>> Start The input
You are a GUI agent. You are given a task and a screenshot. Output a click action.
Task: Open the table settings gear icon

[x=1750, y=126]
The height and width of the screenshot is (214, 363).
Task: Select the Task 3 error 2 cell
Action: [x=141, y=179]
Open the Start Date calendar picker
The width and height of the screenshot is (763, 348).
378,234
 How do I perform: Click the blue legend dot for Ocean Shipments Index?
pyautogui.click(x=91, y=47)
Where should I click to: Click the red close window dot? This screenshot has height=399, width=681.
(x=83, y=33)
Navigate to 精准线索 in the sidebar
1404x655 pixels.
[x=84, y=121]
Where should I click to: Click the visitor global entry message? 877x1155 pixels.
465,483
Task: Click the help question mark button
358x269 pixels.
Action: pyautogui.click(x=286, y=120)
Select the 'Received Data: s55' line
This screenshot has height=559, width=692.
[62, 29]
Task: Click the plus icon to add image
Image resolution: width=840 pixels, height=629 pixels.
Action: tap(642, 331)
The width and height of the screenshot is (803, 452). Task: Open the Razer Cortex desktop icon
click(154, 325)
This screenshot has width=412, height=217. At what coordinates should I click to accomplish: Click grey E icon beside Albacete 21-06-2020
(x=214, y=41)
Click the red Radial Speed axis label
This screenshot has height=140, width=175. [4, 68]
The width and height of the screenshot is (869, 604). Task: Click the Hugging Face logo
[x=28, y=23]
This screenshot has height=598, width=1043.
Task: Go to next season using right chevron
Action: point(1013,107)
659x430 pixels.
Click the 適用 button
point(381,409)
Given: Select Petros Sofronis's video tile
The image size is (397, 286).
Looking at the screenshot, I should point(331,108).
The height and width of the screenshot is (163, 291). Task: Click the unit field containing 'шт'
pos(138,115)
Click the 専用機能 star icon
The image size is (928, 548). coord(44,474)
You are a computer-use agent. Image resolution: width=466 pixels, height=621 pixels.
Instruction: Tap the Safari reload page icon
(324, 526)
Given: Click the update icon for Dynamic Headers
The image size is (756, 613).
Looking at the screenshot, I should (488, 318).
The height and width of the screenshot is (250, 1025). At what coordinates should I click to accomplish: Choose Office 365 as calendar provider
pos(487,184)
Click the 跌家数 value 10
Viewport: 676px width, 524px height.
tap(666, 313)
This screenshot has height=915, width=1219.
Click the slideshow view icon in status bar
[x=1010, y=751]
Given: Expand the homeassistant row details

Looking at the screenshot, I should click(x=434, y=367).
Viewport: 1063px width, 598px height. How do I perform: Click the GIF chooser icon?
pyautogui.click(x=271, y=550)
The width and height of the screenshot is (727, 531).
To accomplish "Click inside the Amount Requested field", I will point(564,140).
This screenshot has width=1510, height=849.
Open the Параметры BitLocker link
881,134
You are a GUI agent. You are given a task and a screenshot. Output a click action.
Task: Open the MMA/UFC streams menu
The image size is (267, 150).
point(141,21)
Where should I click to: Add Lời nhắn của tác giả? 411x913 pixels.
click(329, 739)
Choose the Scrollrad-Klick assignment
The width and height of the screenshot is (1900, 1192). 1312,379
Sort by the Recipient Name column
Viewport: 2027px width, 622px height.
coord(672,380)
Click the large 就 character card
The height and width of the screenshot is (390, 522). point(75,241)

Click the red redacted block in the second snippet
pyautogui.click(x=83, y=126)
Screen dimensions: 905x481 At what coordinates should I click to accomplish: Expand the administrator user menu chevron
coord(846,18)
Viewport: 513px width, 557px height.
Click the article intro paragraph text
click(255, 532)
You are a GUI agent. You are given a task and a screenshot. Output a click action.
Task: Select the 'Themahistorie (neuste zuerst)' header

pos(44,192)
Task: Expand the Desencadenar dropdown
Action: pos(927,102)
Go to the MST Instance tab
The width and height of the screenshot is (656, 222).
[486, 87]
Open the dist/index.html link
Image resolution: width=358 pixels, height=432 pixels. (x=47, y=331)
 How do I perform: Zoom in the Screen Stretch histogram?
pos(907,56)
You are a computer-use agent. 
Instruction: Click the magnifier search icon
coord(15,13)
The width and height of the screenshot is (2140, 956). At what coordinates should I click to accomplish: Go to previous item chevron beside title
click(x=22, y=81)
>> End The input
- **Set exercise**: State how many lines in the rows above contain the word "resolution" with matching case. Reply with the number alone.

- **Output of the exercise**: 3